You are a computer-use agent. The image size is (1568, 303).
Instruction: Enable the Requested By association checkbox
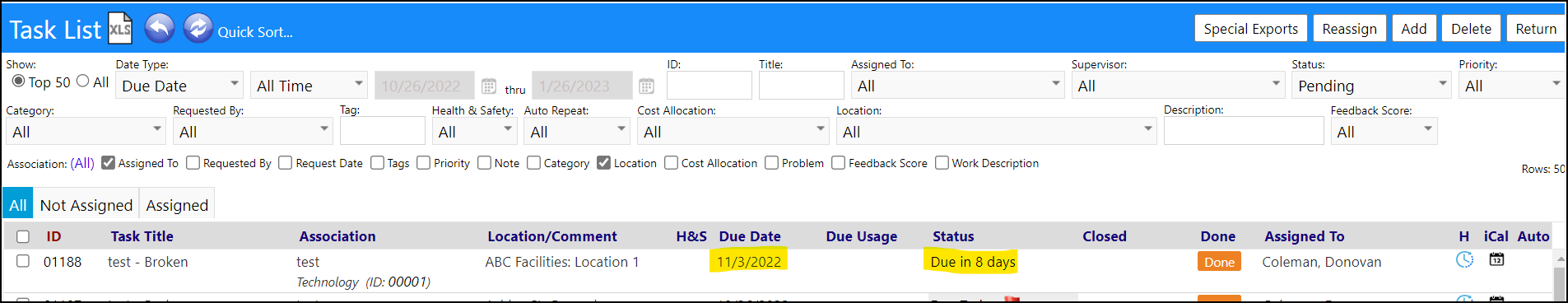(x=193, y=163)
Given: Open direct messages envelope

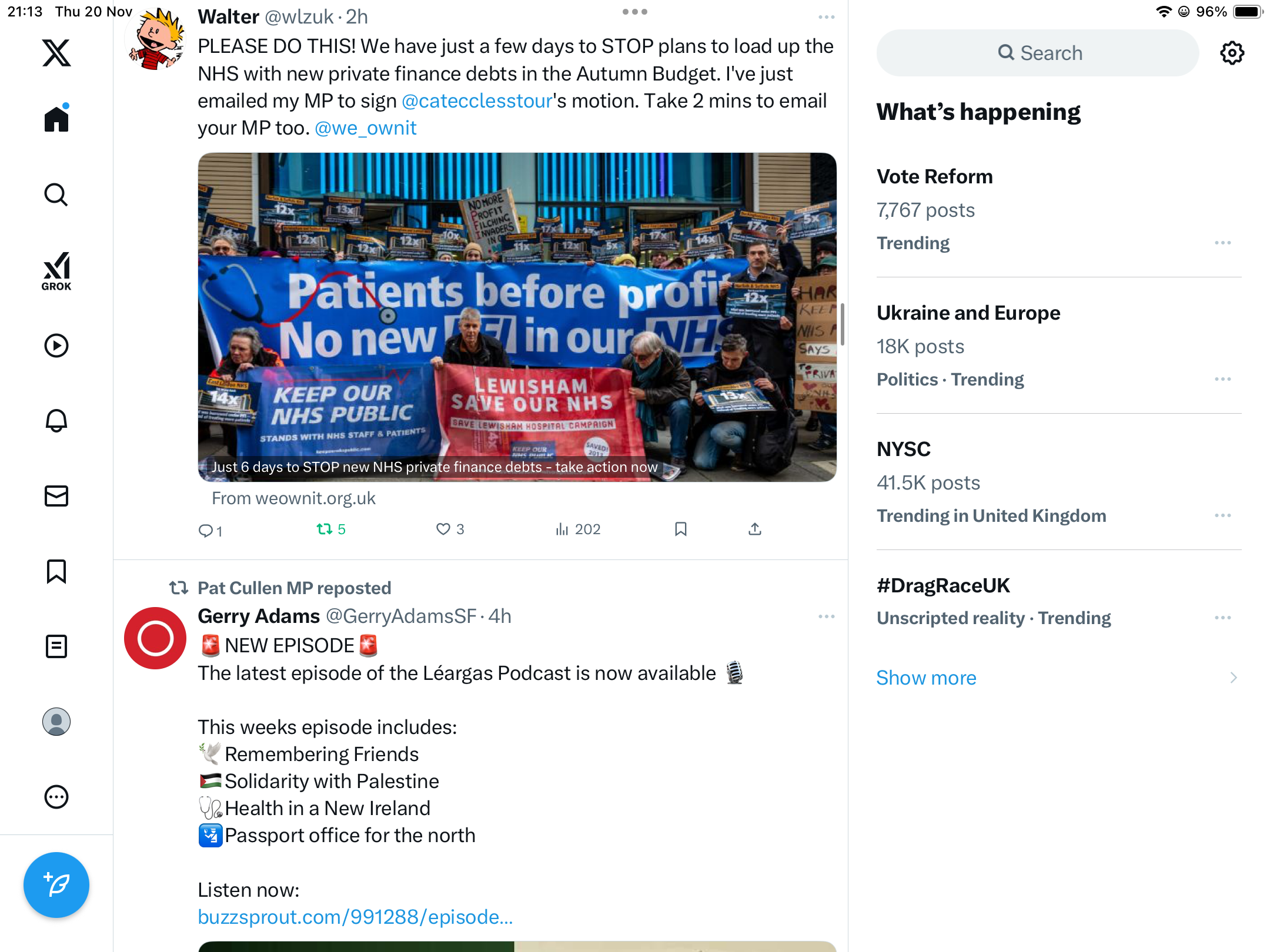Looking at the screenshot, I should (56, 495).
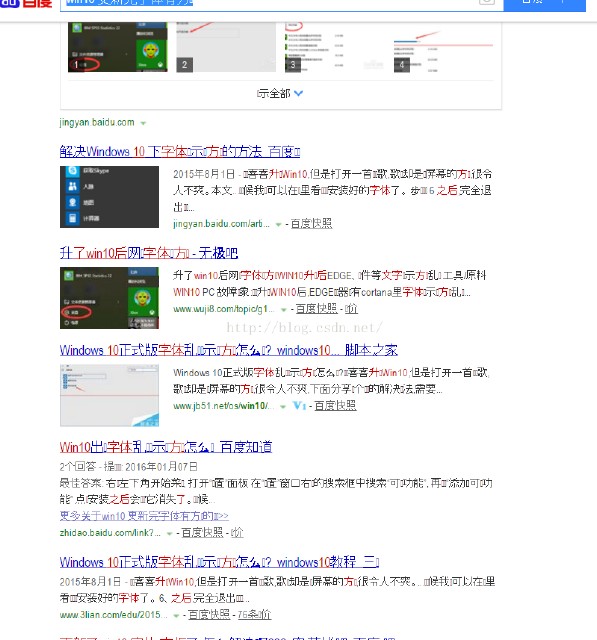The height and width of the screenshot is (640, 597).
Task: Click inside the search input field
Action: (269, 4)
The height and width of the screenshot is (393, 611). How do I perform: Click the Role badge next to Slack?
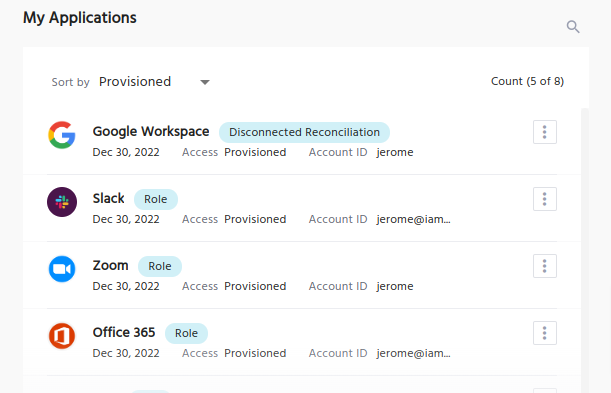coord(156,199)
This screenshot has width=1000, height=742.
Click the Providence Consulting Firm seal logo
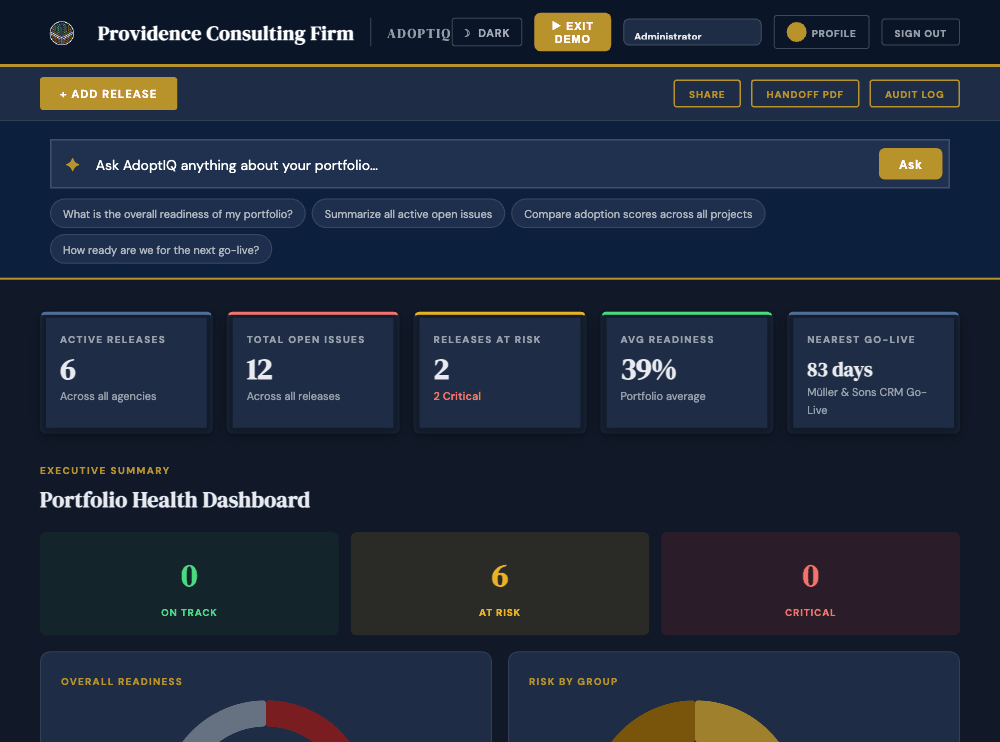point(61,31)
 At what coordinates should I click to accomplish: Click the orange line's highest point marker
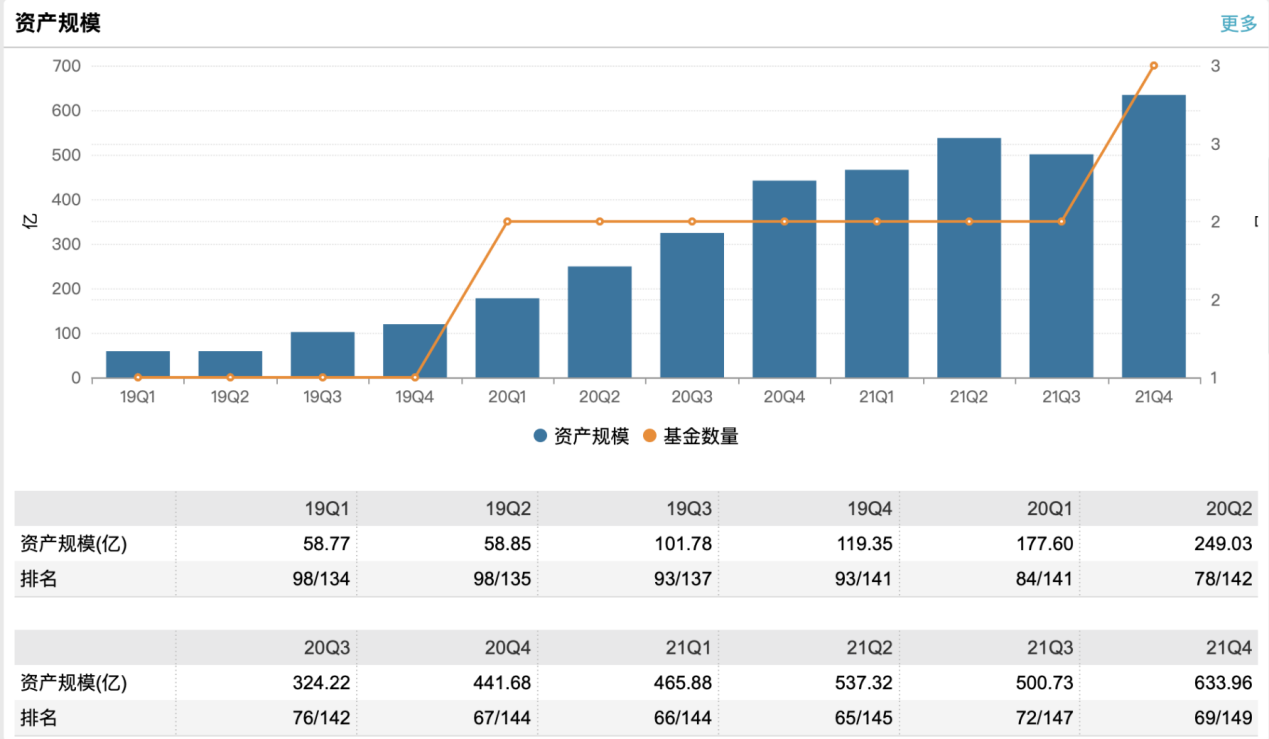(x=1153, y=66)
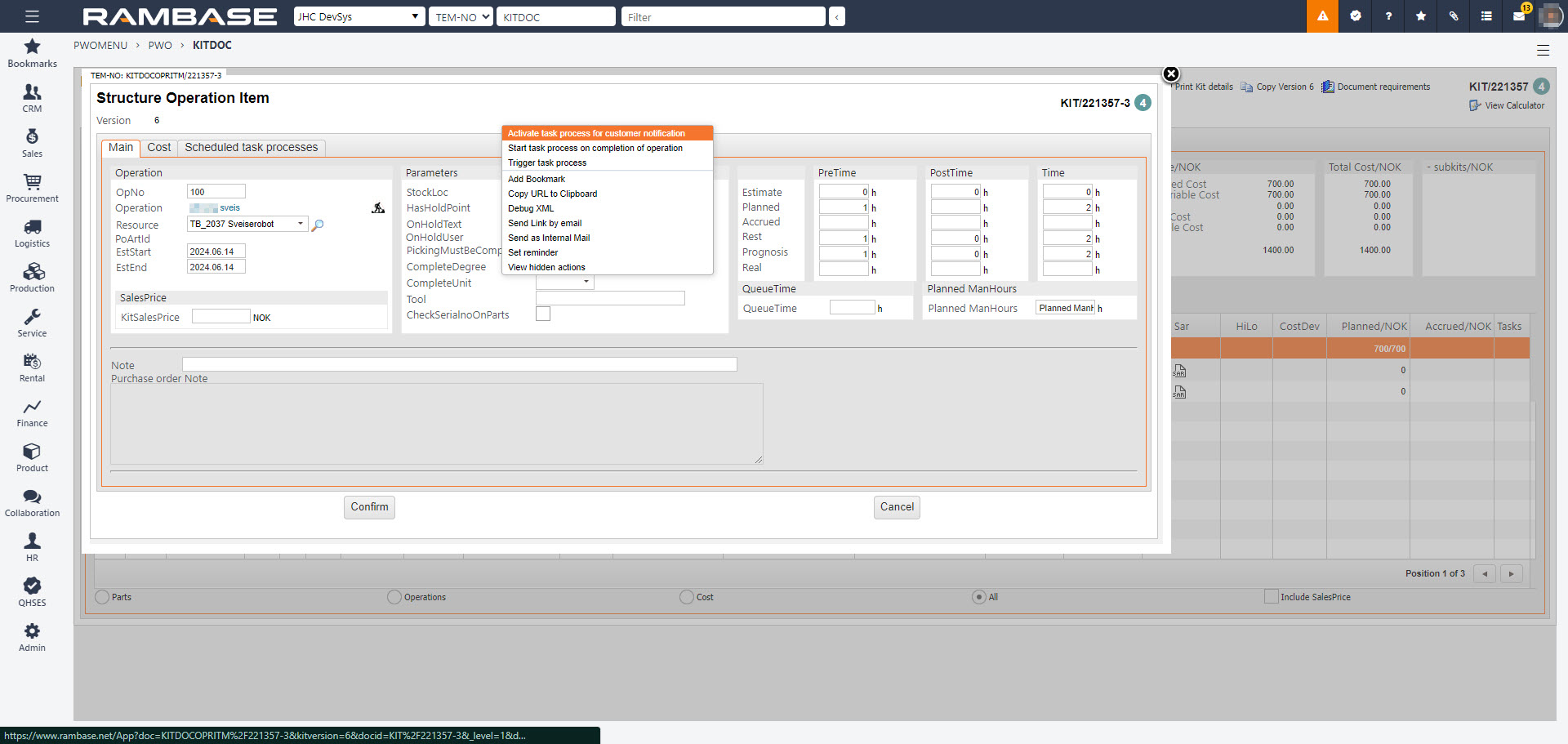Click the Note input field
This screenshot has height=744, width=1568.
coord(459,364)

#####

- Your assignment: Copy every line above exactly, leaving no picture in the copy.

- Answer box:
You are a computer-use agent. The image size is (1568, 303).
Instruction: Enable the Requested By association checkbox
(x=193, y=163)
Given: Open direct messages envelope

Looking at the screenshot, I should (56, 495).
The height and width of the screenshot is (640, 597).
Task: Click inside the search input field
Action: (269, 4)
The height and width of the screenshot is (393, 611). How do I perform: Click the Role badge next to Slack?
coord(156,199)
This screenshot has width=1000, height=742.
Click the Providence Consulting Firm seal logo
point(61,31)
 At what coordinates should I click to accomplish: Click the orange line's highest point marker
(x=1153, y=66)
Click the Note input field
This screenshot has height=744, width=1568.
coord(459,364)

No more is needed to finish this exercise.